This is truly a “Hold my beer!” moment to savor from “The Hill.” David Brooks’ fake history lesson, draped in his usual smarty-pants rhetoric, was unforgivable, but The Hill’s opinion piece with the click-bait title, “Blue Alert: Why Democrats are poised to win in 2028 and 2032” is so silly, lazy and idiotic that even Brooks gets leave to make fun of it.
Authored by GOP operatives Gary D. Alexander and Rick Cunningham, the thing makes it crystal clear how the Republican Party got the moniker “The Stupid Party” if it pays for advice from people capable of writing such junk. To state the obvious, Democrats aren’t “poised” to do anything at this point. The party has no leader; its President just exited the White House with one of the worst six months in Presidential annals; its Senators made asses of themselves in the hearings on Trump’s nominees so far, and its House members have declared themselves fans of biological men spiking volleyballs that crush women’s faces and illegal aliens who rape and kill. Its DEI Presidential candidate ran an embarrassing campaign while the party’s platform became “Abort more babies” and “Having a rally in Madison Square Garden proves Trump is Hitler.” Poised? Poisoned is more like it.
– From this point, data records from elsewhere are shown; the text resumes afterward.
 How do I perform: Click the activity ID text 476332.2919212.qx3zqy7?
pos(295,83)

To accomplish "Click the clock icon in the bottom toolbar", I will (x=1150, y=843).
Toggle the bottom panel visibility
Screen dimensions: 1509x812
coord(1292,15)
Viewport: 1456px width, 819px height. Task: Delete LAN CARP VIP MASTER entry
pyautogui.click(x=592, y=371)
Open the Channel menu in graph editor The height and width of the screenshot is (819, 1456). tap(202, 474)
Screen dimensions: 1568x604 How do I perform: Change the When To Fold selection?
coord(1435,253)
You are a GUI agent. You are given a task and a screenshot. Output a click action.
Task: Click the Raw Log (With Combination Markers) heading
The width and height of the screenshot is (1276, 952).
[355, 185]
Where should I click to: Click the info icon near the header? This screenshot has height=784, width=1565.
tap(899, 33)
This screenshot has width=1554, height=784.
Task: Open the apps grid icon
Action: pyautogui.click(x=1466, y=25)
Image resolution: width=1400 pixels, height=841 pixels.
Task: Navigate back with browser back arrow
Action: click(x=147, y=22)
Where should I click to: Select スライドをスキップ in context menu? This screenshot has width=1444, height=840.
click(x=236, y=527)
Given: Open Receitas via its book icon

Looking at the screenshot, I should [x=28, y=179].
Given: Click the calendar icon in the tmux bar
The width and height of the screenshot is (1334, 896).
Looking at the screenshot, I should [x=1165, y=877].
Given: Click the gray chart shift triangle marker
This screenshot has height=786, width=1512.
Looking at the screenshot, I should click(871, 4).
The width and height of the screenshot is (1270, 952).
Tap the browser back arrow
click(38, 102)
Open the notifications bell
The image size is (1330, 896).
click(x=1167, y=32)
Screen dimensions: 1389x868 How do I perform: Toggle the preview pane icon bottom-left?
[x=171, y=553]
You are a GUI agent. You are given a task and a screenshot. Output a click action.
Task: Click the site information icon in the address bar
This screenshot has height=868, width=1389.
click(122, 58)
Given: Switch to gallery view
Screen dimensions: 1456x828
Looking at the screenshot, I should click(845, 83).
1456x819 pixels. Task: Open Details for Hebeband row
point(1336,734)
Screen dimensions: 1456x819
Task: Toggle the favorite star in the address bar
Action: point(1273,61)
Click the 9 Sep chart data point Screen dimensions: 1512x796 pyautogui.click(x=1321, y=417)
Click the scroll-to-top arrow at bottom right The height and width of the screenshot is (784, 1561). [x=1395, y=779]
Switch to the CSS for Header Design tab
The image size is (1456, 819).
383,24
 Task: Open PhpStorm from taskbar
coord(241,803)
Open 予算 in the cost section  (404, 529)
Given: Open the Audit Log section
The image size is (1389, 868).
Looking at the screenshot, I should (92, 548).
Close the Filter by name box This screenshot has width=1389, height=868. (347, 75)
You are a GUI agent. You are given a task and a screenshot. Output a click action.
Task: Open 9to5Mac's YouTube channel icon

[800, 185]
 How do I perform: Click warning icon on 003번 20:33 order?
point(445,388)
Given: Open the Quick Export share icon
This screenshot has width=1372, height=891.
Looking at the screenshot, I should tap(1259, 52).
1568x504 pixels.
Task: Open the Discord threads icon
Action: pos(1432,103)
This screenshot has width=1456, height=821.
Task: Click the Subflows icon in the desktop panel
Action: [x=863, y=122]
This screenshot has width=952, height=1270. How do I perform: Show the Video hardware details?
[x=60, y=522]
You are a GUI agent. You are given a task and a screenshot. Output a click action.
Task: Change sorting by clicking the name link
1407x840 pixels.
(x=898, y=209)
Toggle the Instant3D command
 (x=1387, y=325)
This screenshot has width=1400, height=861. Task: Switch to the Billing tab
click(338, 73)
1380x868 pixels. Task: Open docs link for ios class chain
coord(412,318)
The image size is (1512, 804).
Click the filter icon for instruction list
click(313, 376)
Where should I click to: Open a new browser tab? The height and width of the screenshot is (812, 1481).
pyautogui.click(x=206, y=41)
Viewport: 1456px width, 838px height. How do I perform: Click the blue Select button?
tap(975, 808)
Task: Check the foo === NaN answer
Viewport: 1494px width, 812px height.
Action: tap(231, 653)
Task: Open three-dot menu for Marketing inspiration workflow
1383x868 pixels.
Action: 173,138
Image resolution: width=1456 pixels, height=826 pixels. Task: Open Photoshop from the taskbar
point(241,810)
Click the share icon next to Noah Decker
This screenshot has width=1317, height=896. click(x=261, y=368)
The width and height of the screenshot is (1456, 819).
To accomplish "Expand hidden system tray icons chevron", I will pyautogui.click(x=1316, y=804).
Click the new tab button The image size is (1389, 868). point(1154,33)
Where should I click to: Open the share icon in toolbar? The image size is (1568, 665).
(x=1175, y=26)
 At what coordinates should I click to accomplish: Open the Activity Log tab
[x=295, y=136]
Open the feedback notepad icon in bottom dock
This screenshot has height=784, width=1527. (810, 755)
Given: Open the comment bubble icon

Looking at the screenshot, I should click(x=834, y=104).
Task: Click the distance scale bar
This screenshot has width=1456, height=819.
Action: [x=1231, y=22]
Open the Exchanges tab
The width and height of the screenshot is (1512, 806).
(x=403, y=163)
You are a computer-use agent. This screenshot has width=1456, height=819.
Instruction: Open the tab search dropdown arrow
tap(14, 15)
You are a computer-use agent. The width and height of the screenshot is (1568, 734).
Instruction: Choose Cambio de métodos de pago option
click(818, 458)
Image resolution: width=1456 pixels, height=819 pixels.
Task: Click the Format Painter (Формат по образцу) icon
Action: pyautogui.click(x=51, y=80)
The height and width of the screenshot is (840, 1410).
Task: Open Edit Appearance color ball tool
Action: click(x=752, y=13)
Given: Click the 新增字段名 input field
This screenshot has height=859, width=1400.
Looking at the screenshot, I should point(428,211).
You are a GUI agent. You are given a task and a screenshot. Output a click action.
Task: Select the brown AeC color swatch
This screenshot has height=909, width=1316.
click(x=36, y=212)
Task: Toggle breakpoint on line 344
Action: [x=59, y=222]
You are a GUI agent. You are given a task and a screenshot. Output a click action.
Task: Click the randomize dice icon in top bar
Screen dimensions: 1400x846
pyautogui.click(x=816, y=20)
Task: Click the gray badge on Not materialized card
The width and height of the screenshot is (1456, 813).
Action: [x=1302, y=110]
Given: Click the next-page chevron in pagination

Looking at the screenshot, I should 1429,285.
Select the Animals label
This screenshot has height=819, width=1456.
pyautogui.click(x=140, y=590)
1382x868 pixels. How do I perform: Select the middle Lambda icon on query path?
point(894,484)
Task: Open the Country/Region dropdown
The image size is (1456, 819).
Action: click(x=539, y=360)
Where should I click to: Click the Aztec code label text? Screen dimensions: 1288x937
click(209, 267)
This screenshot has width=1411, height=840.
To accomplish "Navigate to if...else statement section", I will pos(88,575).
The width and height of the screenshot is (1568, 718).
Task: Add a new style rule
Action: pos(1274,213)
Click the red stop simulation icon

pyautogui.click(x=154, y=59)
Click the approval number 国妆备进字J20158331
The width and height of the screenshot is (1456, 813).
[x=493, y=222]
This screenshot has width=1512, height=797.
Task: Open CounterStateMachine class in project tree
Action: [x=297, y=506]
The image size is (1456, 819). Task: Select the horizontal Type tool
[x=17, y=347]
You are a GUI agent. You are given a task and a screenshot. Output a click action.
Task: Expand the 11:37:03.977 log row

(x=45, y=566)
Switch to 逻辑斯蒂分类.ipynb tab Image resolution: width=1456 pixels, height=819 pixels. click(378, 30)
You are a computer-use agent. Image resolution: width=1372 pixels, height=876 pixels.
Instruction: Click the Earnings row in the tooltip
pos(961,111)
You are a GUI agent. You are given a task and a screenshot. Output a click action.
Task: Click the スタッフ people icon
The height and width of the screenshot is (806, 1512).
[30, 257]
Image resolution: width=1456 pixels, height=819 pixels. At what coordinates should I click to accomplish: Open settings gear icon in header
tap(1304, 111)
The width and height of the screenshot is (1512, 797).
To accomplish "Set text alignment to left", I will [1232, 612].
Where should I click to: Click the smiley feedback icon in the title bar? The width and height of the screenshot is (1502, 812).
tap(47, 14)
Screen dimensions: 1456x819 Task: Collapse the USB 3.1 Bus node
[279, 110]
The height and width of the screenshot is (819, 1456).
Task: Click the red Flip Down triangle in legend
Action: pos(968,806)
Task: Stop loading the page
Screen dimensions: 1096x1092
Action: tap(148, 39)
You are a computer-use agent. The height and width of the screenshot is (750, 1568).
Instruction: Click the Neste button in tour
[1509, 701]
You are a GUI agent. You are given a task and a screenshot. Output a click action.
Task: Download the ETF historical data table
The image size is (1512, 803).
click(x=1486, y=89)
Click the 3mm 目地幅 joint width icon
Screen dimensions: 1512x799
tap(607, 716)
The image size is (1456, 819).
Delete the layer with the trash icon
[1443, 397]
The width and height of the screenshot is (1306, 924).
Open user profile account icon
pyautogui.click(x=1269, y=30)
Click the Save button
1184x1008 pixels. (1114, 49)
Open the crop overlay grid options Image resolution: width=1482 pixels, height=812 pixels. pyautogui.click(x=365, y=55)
The article flags itself as bonkers by the third sentence, asserting that Democrats were already in an advantageous position to win in 2032. That’s eight years from now: I’m going to forgo the amusing but needless exercise of pointing out how unpredictable American political fortunes have been even two years in the future for most of our history. In eight years, the little fifth grade girl next door will be on the pill and registered to vote. Ah, but these two swamis write that their entrails readings “are deeply rooted in history and strategic realities.” You know, like Brooks’ one-term Presidents proving that populism doesn’t work.